Kölbel, K., Warnke, S., Seo, J., Helden, G. v., Moretti, R., Meiler, J., et al. (2016). Conformational Shift of a β-Hairpin Peptide upon Complex Formation with an Oligo–proline Peptide Studied by Mass Spectrometry. ChemistrySelect, 1(13), 3651-3656. doi:10.1002/slct.201600934.


Zitierlink: http://hdl.handle.net/11858/00-001M-0000-002B-45B4-C
Zusammenfassung
So-called super-secondary structures such as the β-hairpin, studied here, form an intermediate hierarchy between secondary and tertiary structures of proteins. Their sequence-derived´pure’ peptide backbone conformation is combined with´remote’ interstrand or interresidue contacts reminiscent of the 3D-structure of full-length proteins.
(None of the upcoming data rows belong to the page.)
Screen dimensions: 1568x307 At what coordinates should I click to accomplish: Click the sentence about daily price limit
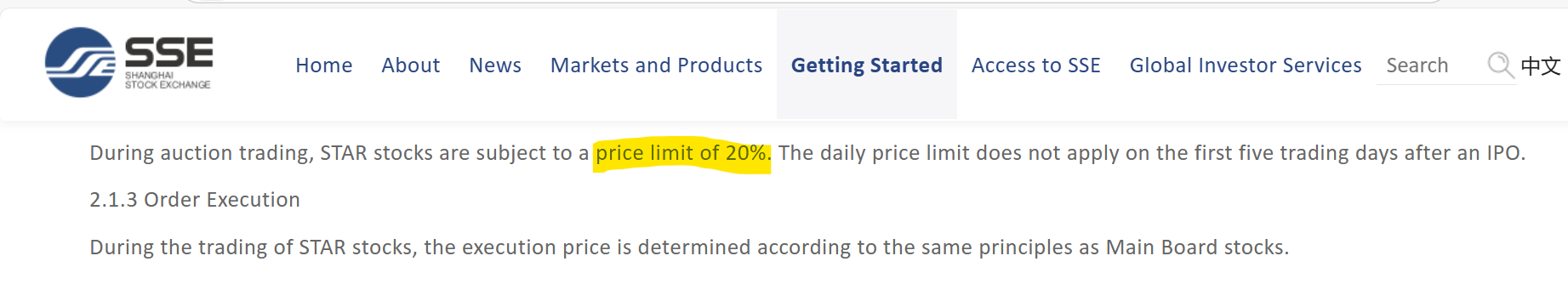point(1152,153)
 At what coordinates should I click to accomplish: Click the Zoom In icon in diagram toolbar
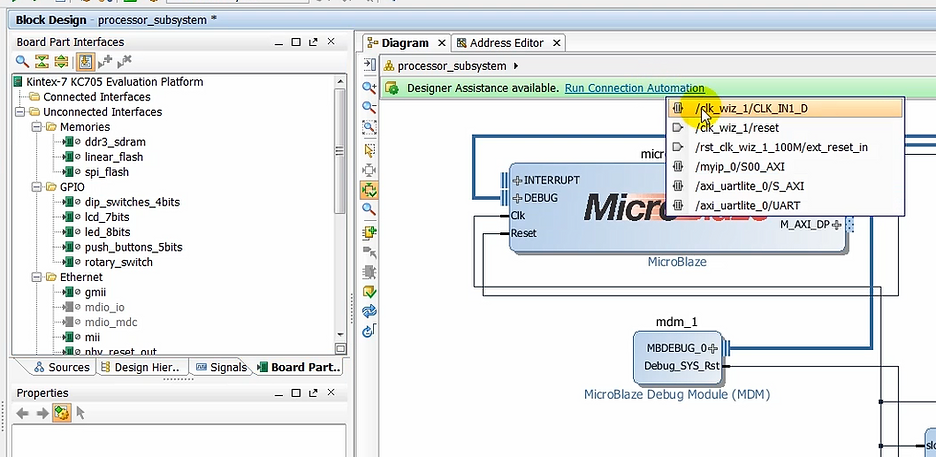point(369,88)
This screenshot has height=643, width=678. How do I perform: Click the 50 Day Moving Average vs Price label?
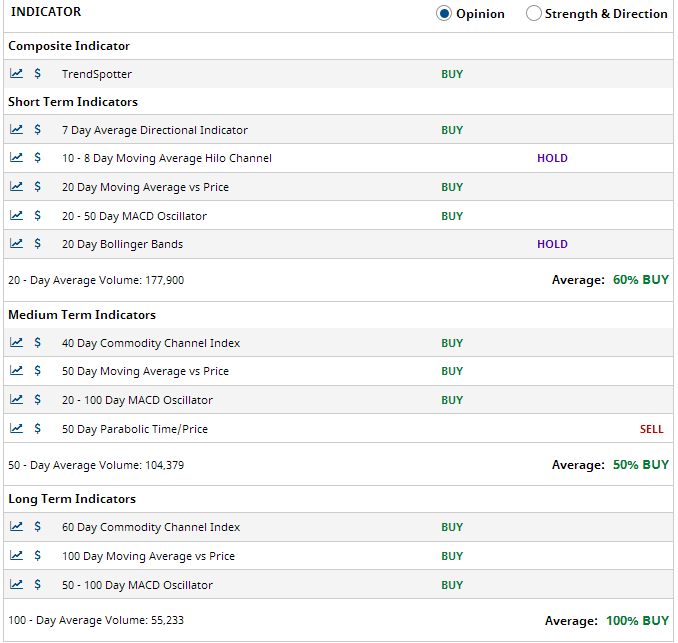pos(145,371)
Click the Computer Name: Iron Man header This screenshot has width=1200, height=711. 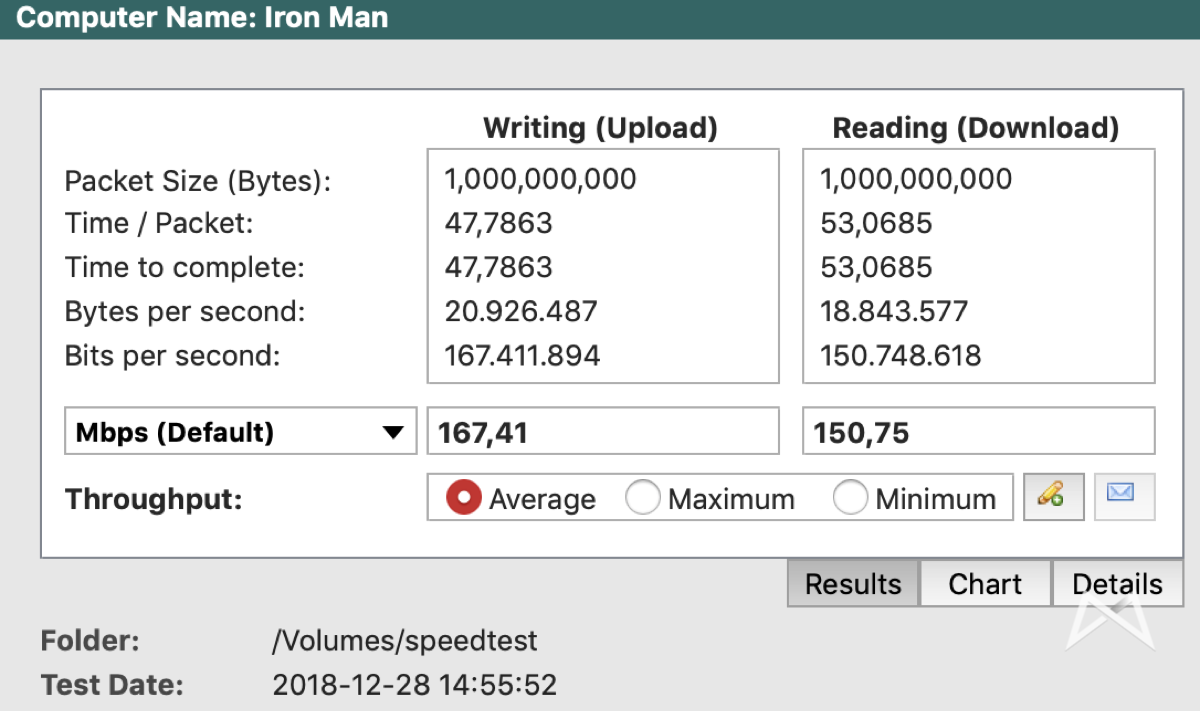[202, 18]
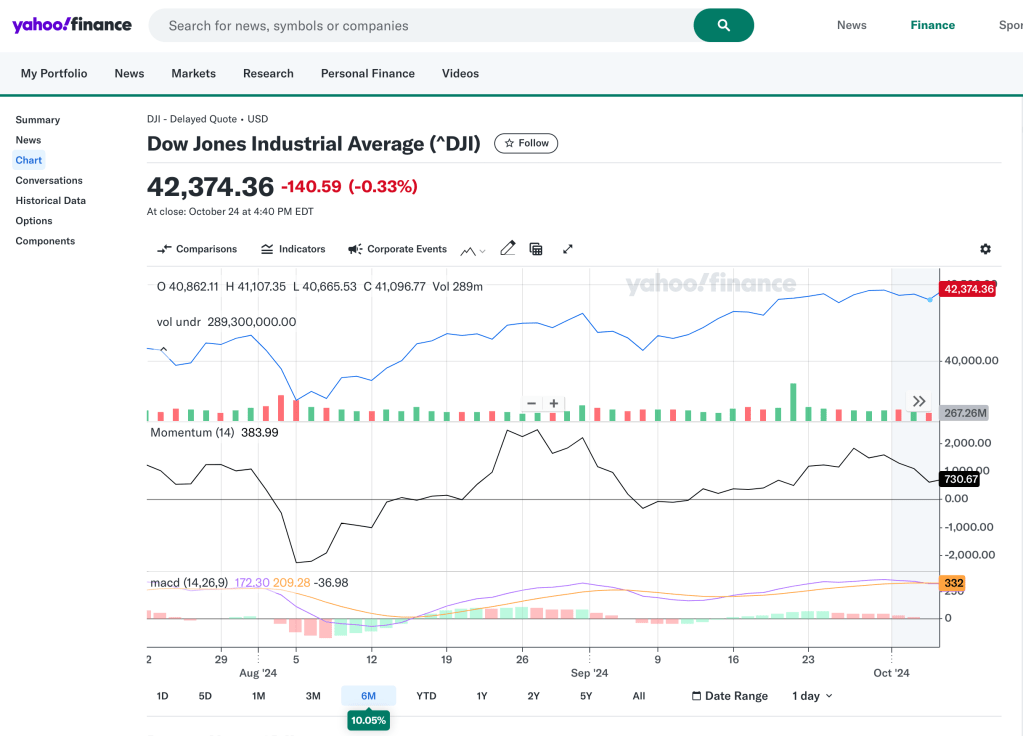This screenshot has width=1023, height=736.
Task: Open the Date Range picker
Action: tap(730, 696)
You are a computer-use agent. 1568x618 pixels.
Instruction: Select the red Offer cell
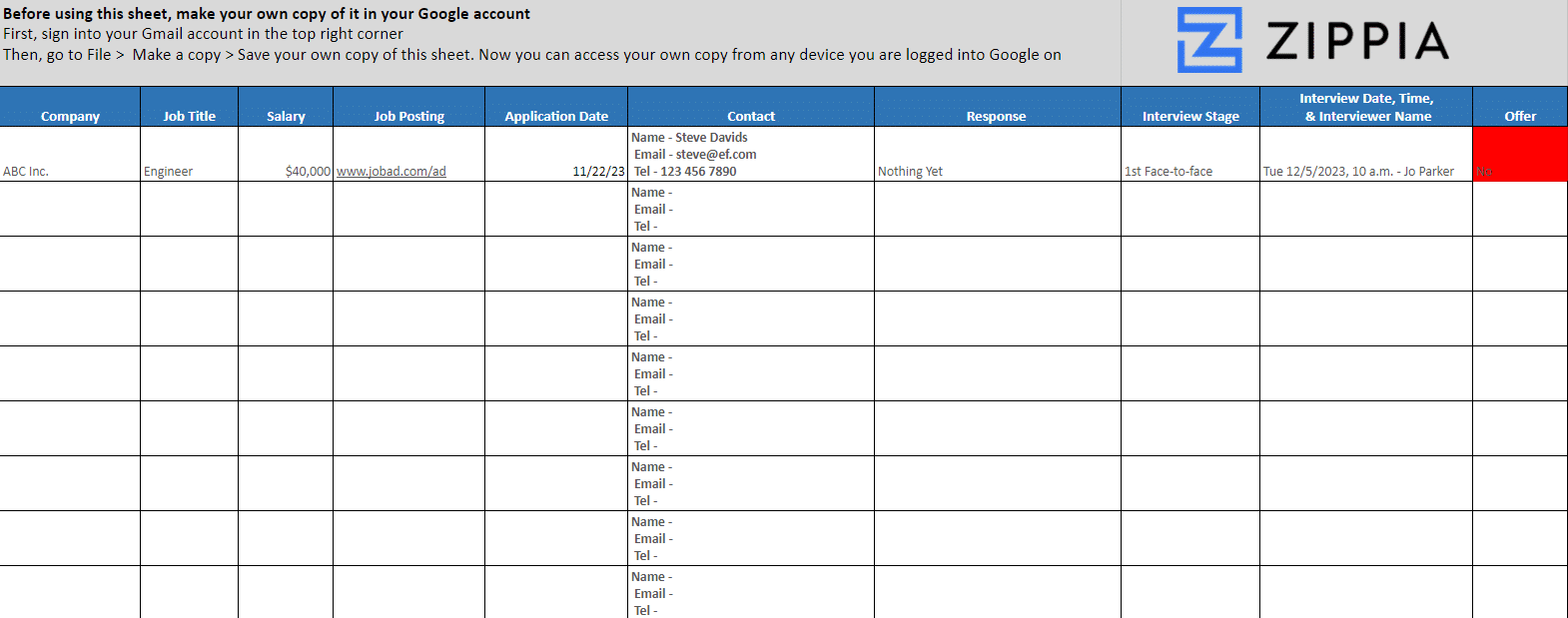tap(1519, 154)
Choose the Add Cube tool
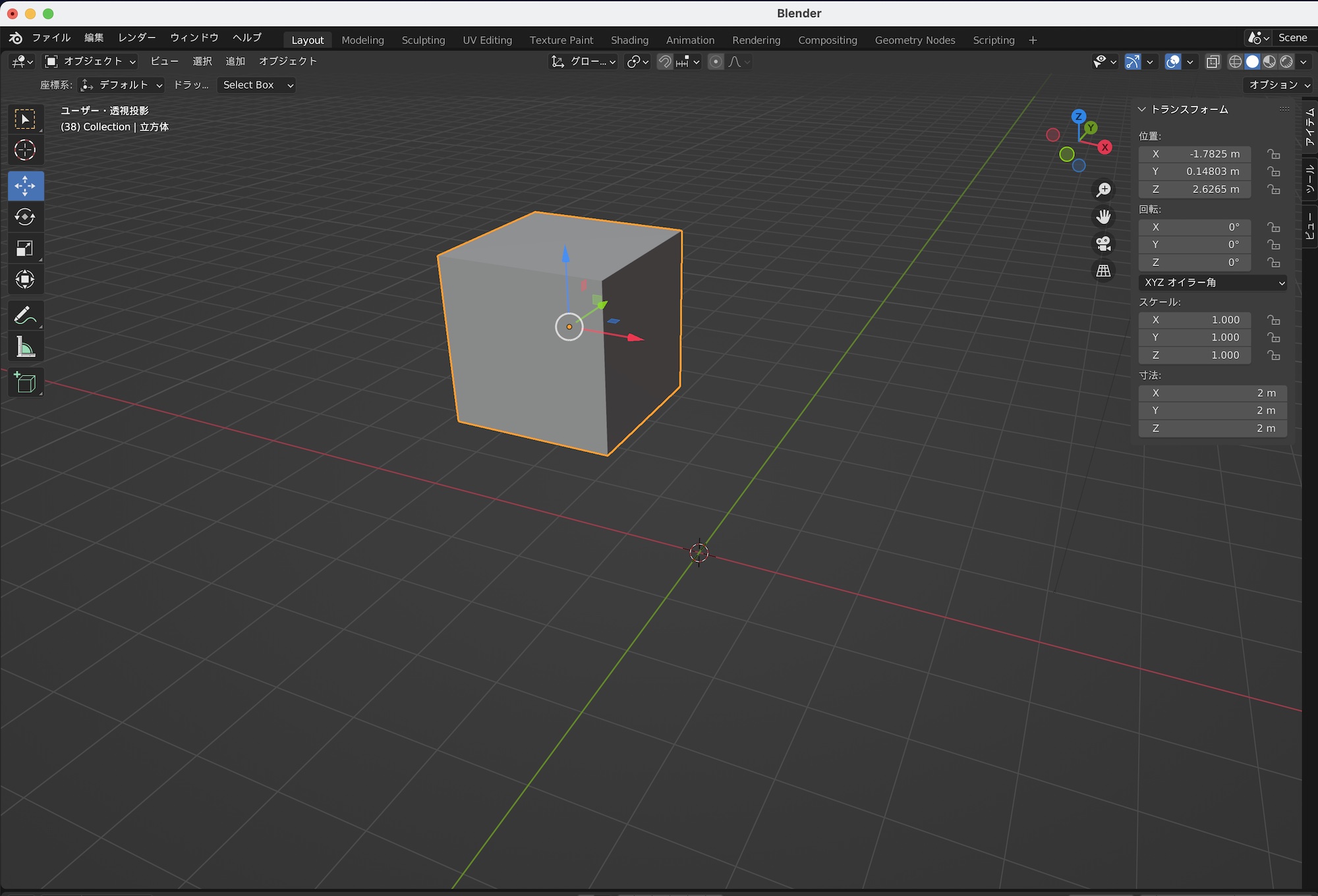Viewport: 1318px width, 896px height. (x=25, y=383)
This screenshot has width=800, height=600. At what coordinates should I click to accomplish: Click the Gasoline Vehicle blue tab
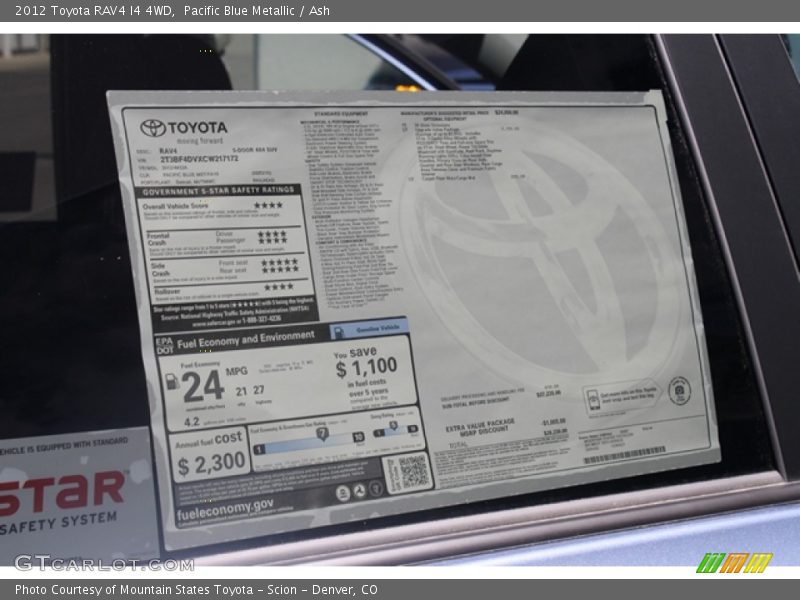click(x=369, y=328)
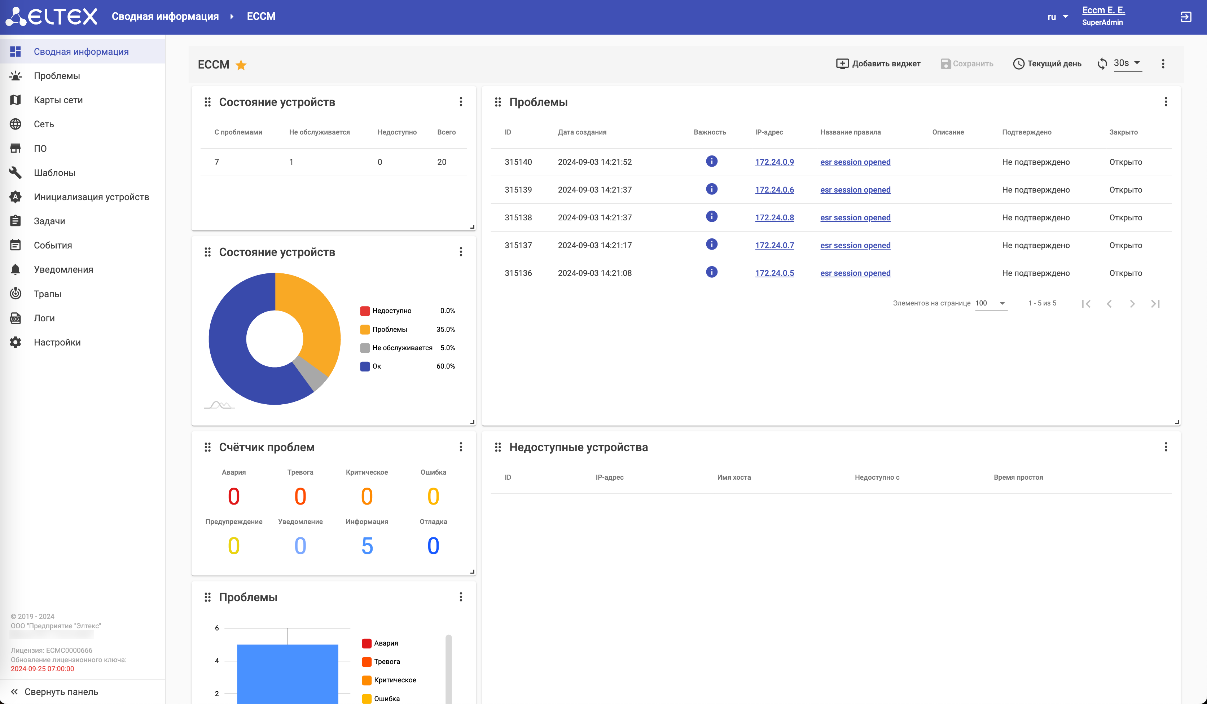Select Трапы in the left navigation

[47, 294]
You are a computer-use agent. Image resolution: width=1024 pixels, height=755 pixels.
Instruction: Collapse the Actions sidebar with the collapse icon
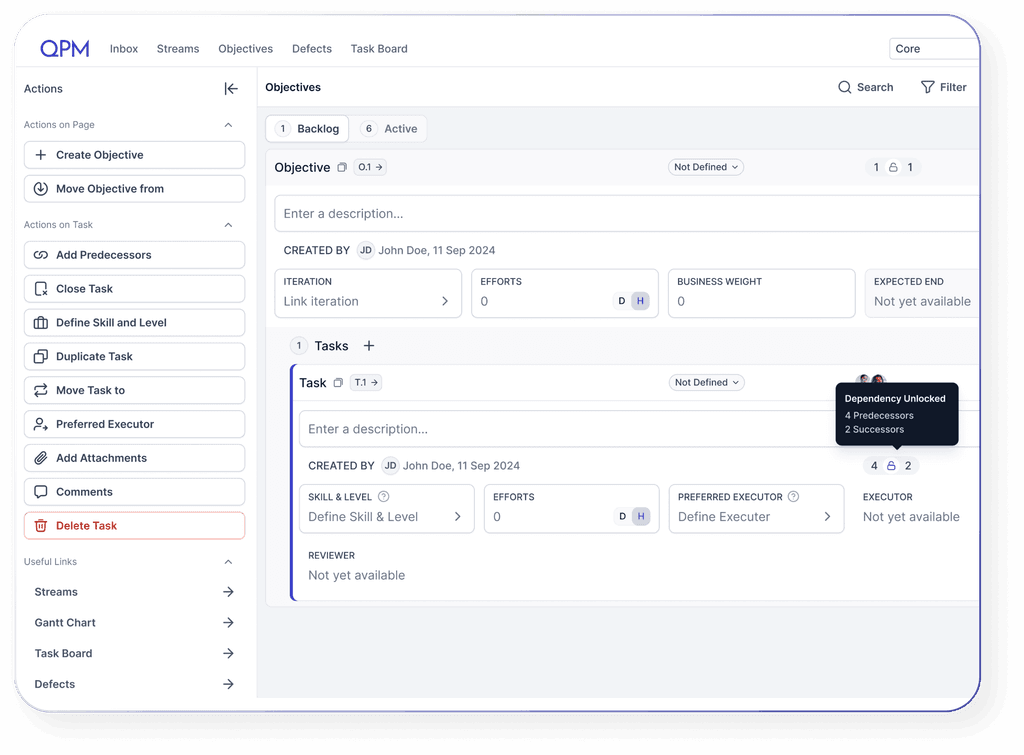(x=231, y=88)
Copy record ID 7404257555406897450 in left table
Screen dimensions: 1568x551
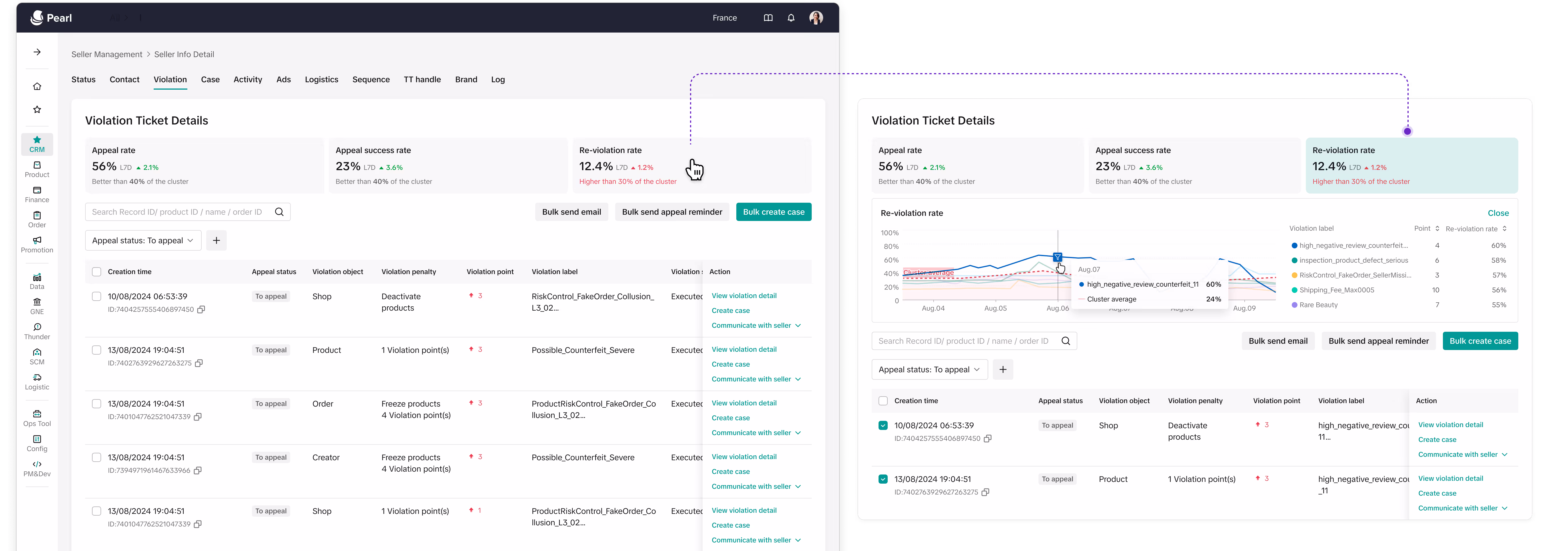[x=201, y=309]
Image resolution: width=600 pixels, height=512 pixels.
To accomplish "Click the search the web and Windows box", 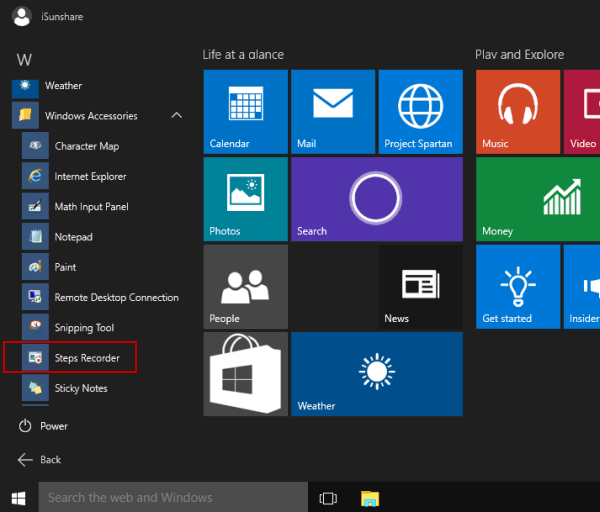I will click(x=173, y=497).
This renders them ideally suited for studying potential nucleation sites of protein folding reactions as well as intermolecular interactions. But β-hairpins do not merely serve as model systems; their unique structure characteristics warrant a central role in structural studies on their own. In this study we applied photo cross-linking in combination with high-resolution mass spectrometry and computational modeling as well as with ion mobility-mass spectrometry to elucidate these structural properties. Using variants of a known β-hairpin representative, the so-called trpzip peptide and its ligands, we found evidence for a conformational transition of the β-hairpin and its impact on ligand binding.